__TASK STATEMENT__
Each record below should be output verbatim, without pictures.

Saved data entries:
__________

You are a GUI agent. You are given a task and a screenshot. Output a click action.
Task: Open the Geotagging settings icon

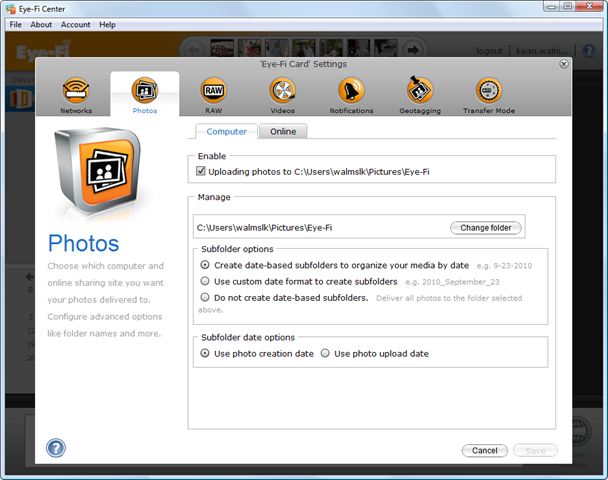point(420,92)
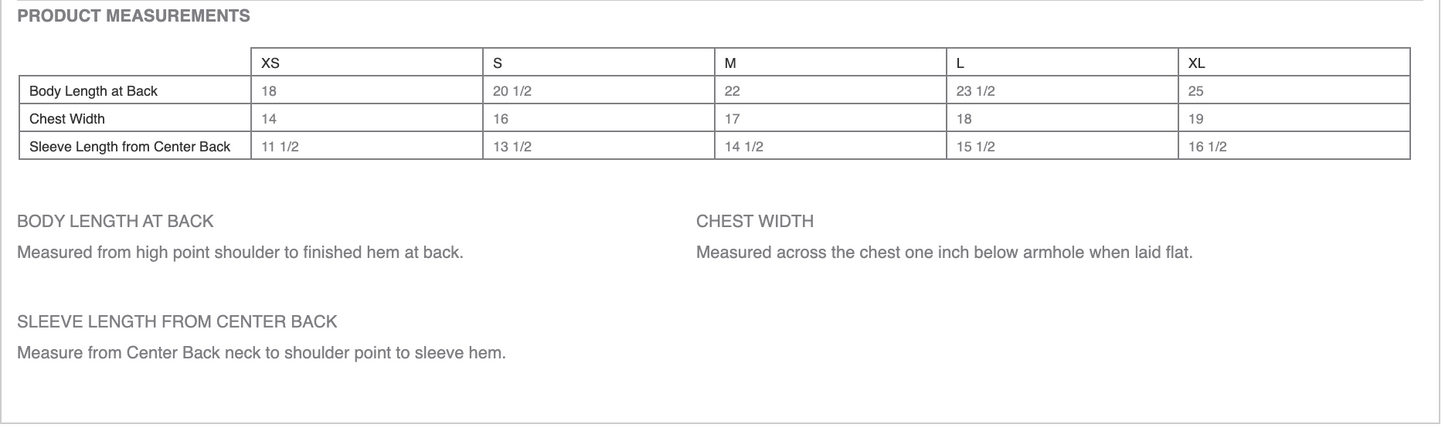The image size is (1445, 431).
Task: Select the XS size column header
Action: 270,63
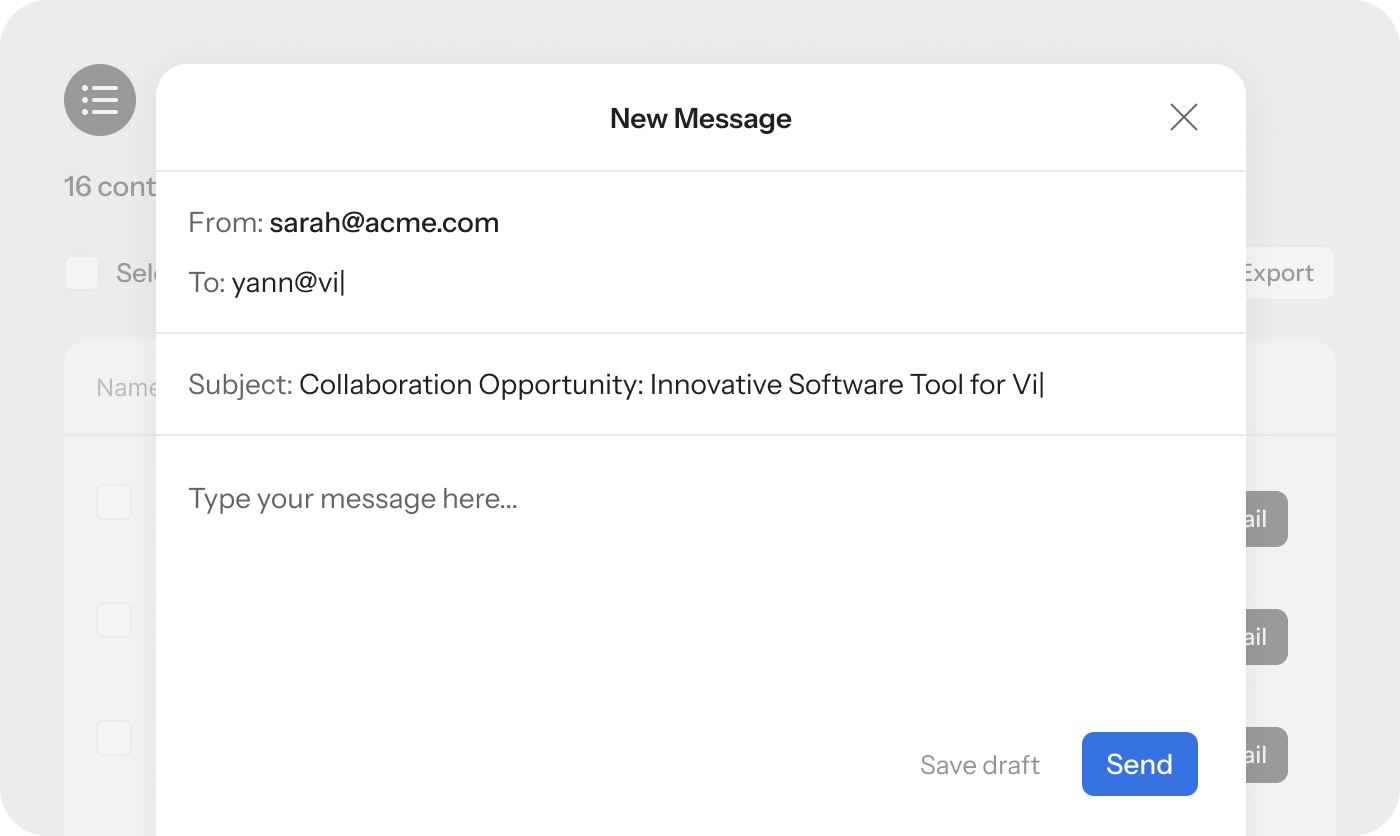Save the message as draft
Image resolution: width=1400 pixels, height=836 pixels.
tap(980, 765)
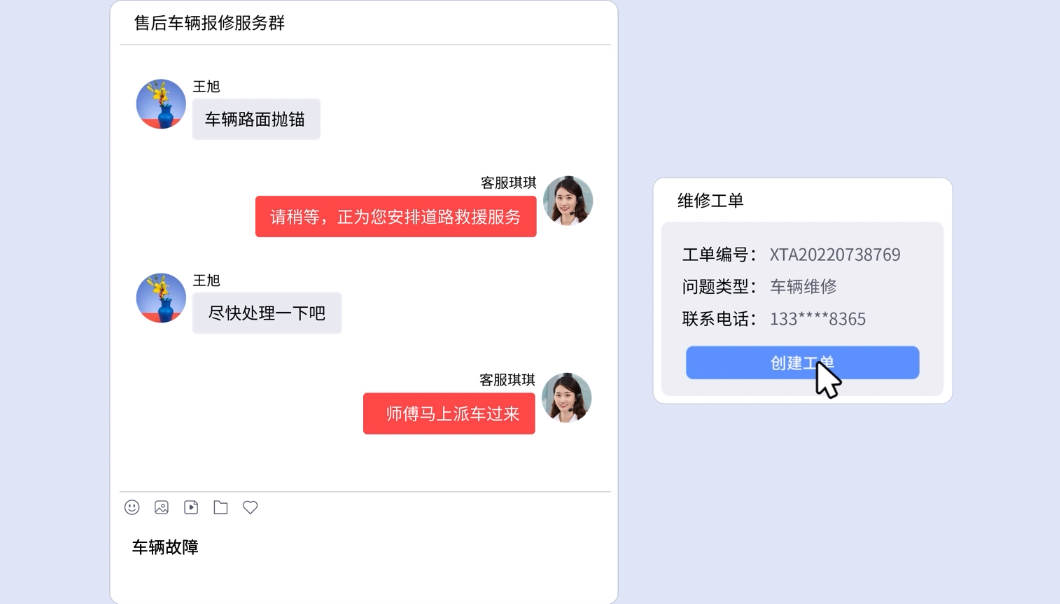Select the 尽快处理一下吧 message bubble

point(267,313)
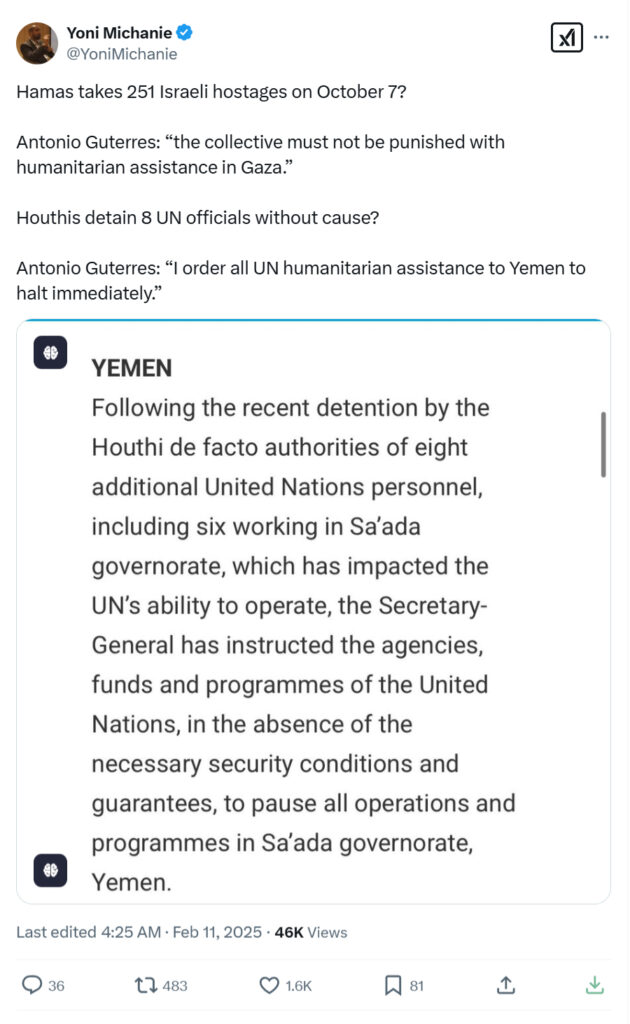Screen dimensions: 630x1024
Task: Click the reply speech bubble icon
Action: (30, 985)
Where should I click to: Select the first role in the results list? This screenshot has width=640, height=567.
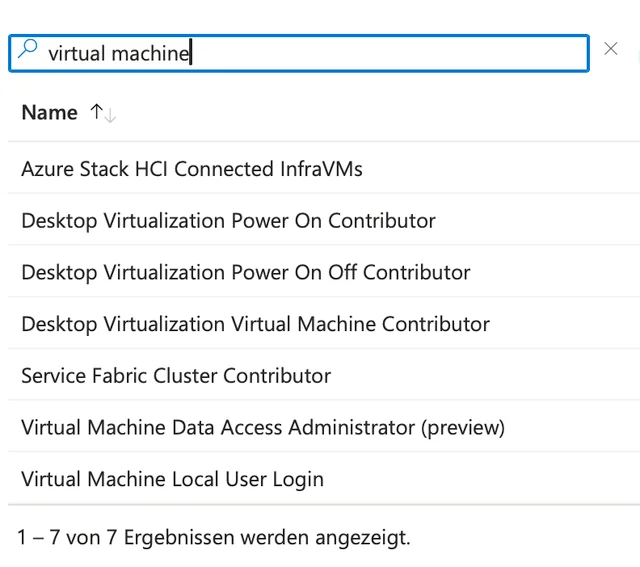click(x=192, y=169)
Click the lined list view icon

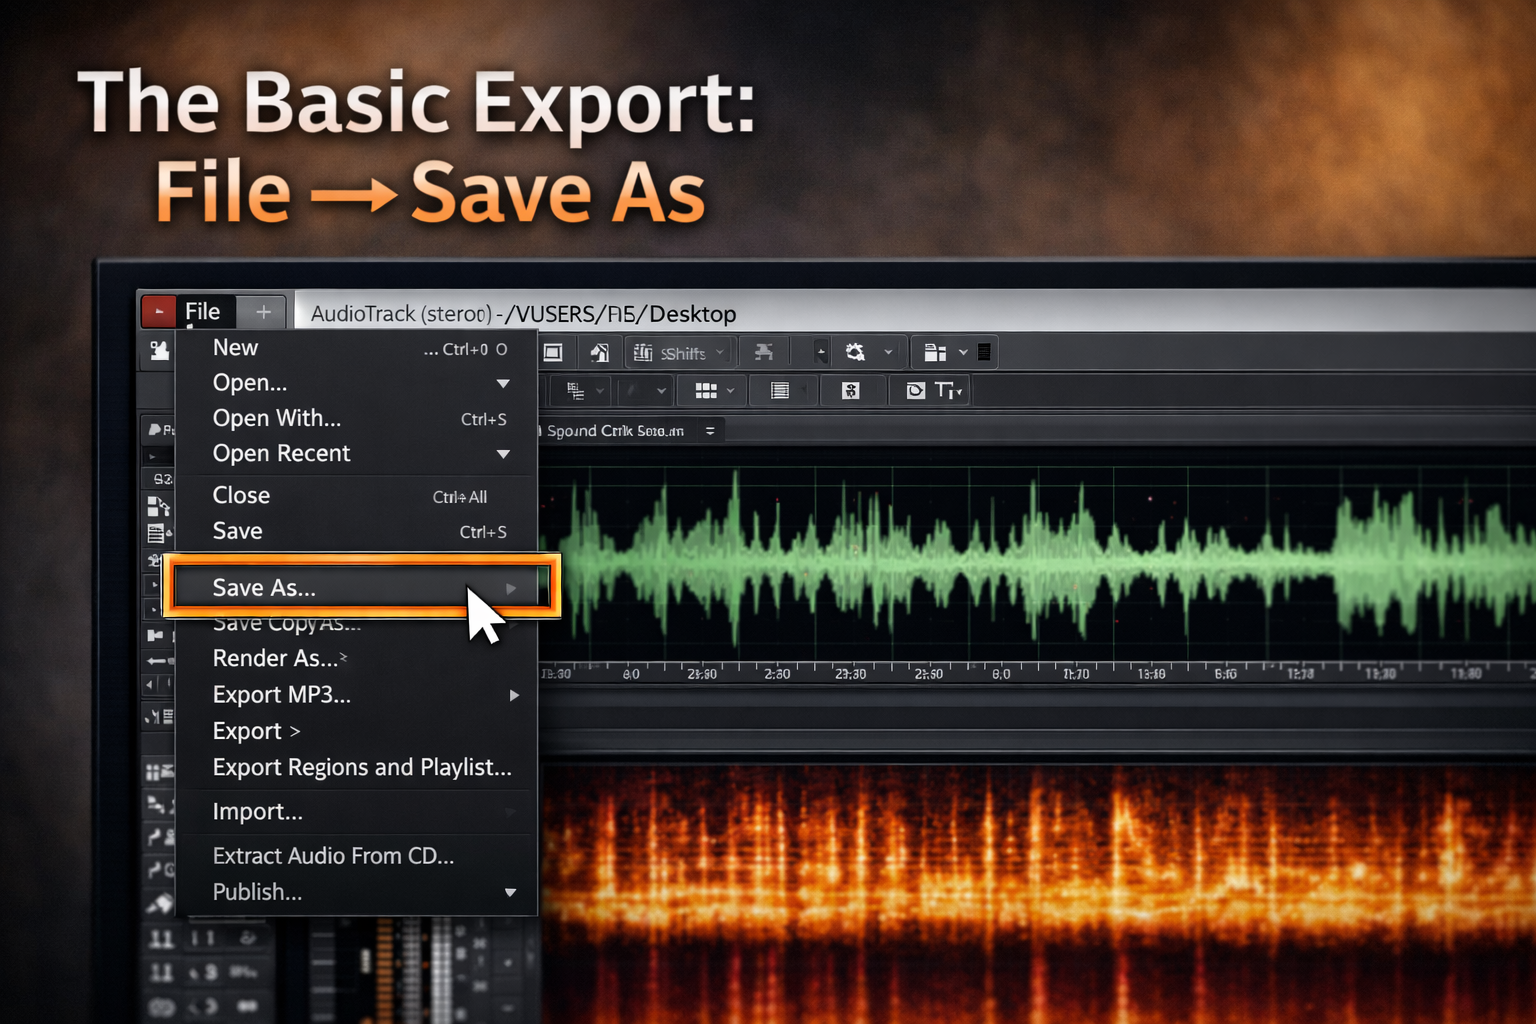(x=780, y=390)
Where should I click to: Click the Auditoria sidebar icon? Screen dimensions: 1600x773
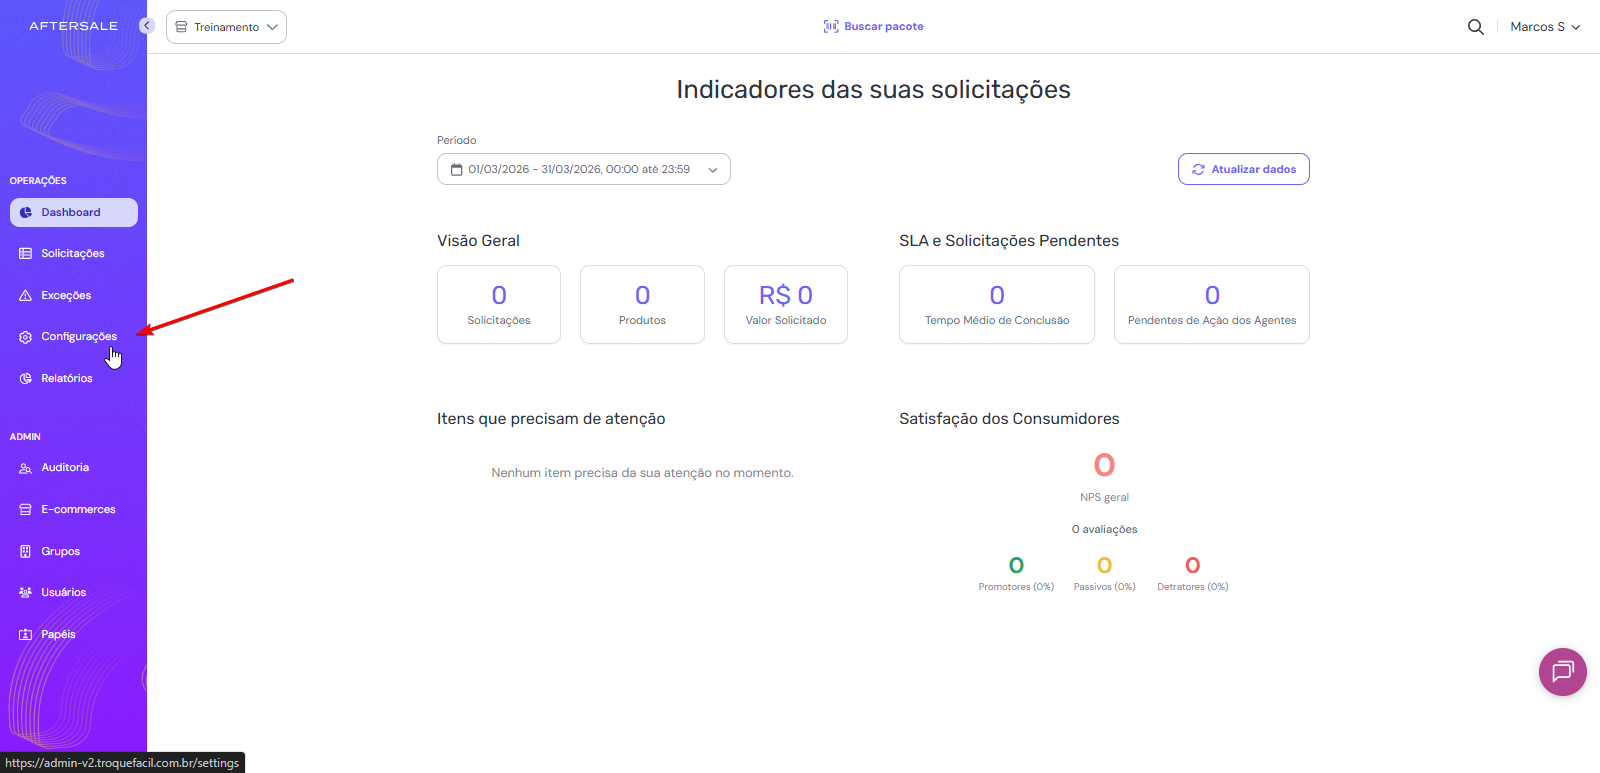[26, 468]
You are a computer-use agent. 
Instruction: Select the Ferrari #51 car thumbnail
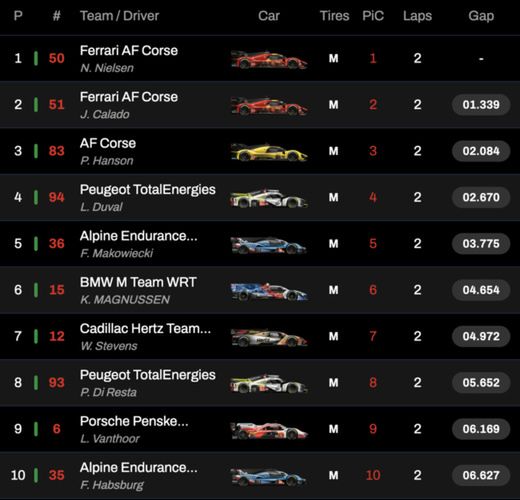(x=269, y=106)
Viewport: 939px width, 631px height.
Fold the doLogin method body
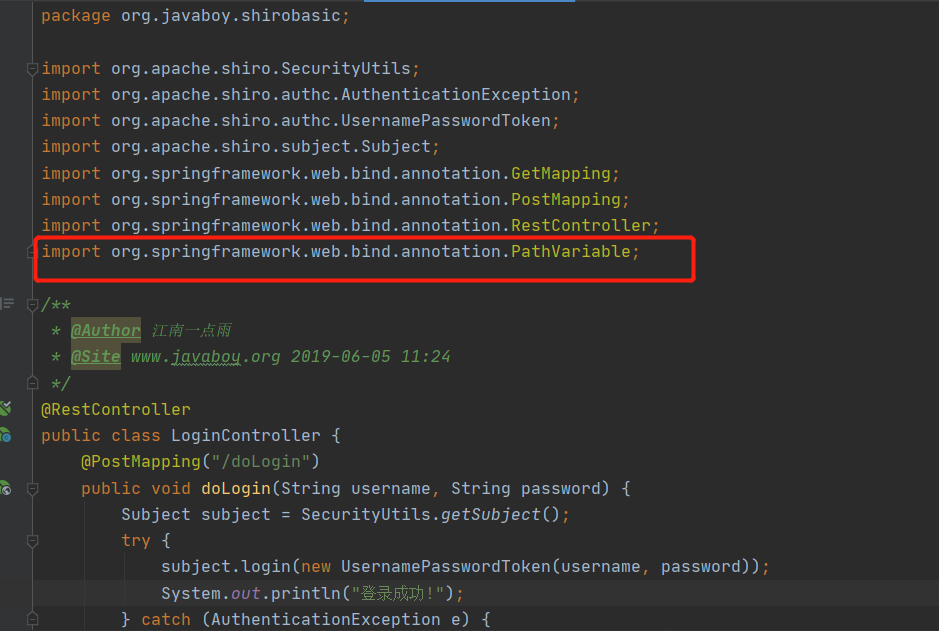point(32,489)
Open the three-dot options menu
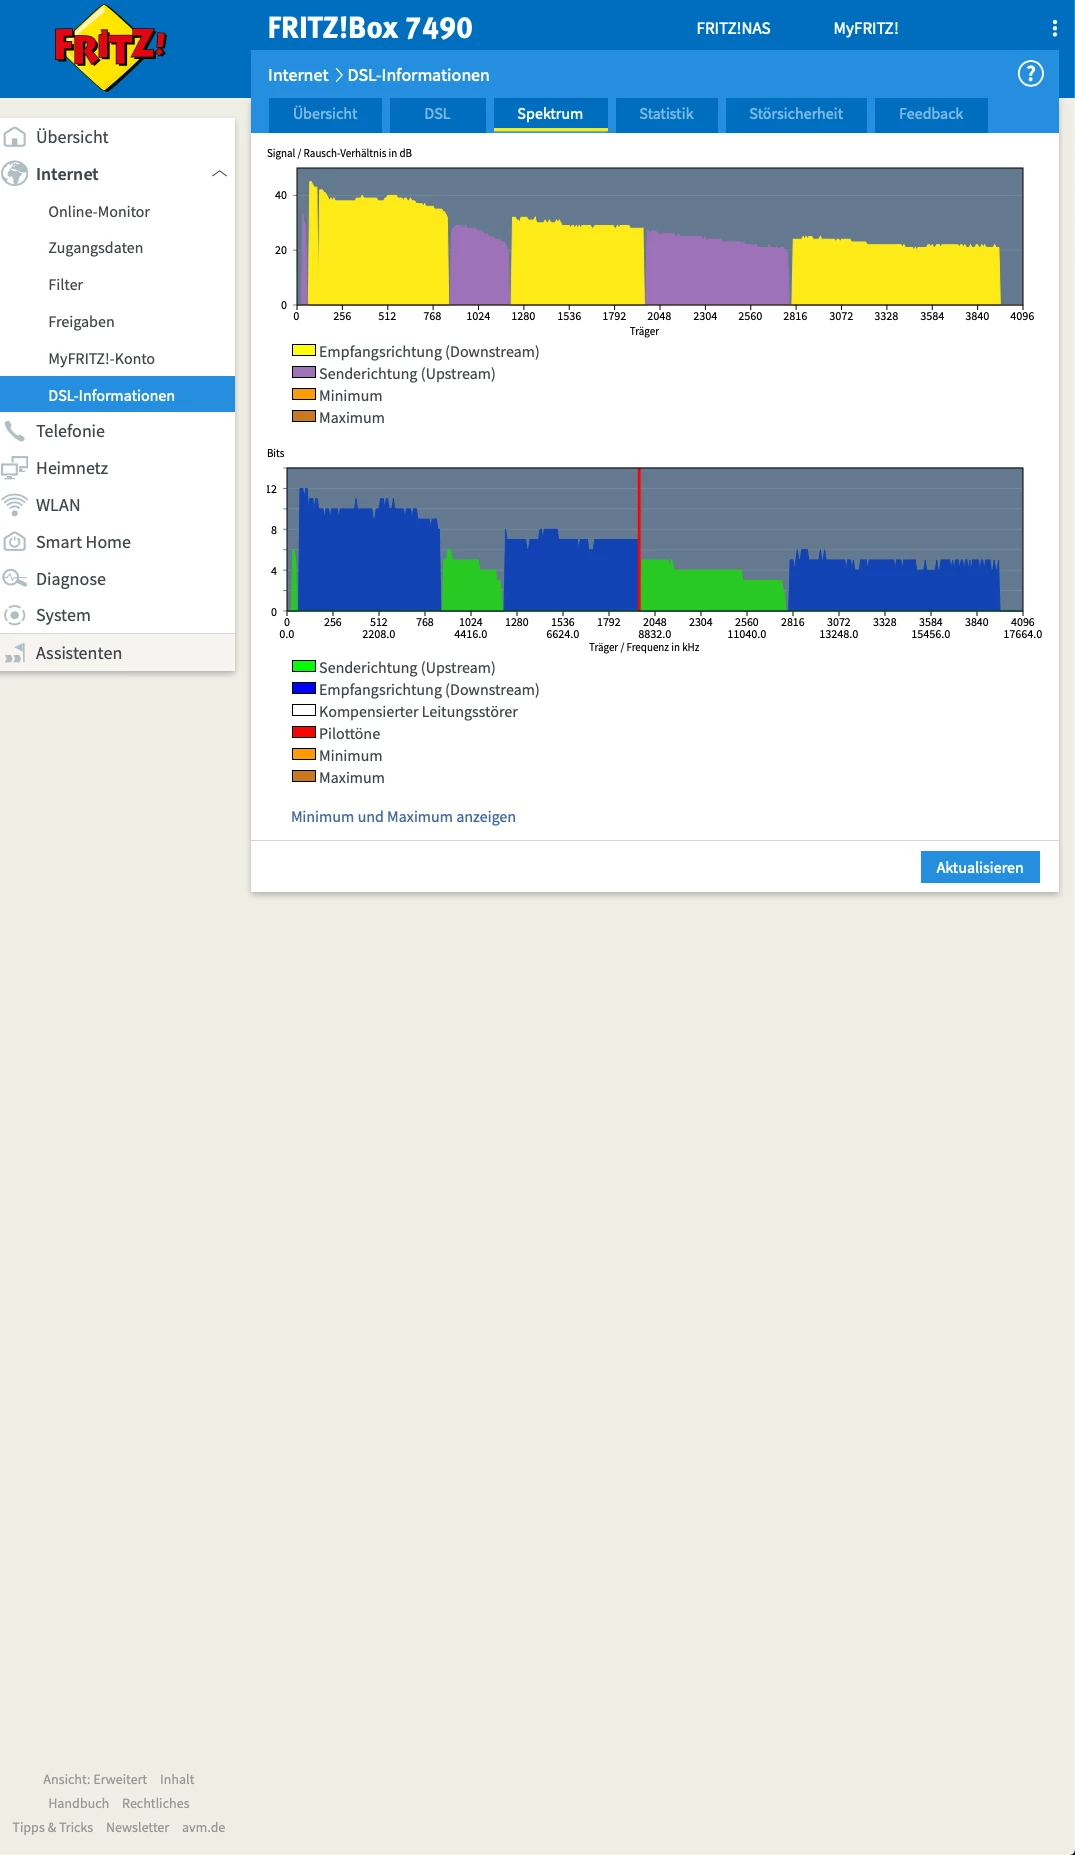 tap(1054, 28)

__________

__ANSWER BOX__
You are a GUI agent. You are given a task and a screenshot. Output a click action.
Task: Open the Geotagging settings icon

point(420,92)
The image size is (1445, 431).
Task: Select the XS size column header
Action: 270,63
Save the message as draft
Image resolution: width=1400 pixels, height=836 pixels.
tap(980, 765)
Select the 尽快处理一下吧 message bubble

point(267,313)
Screen dimensions: 630x1024
Task: Click the reply speech bubble icon
Action: (30, 985)
Where should I click to: Select the first role in the results list? This screenshot has width=640, height=567.
click(x=192, y=169)
Click the lined list view icon

(x=780, y=390)
Where should I click to: Click the Auditoria sidebar icon? Screen dimensions: 1600x773
[26, 468]
You are a computer-use agent. 
Instruction: Select the Ferrari #51 car thumbnail
(x=269, y=106)
Viewport: 939px width, 631px height.
Fold the doLogin method body
point(32,489)
Open the three-dot options menu
 tap(1054, 28)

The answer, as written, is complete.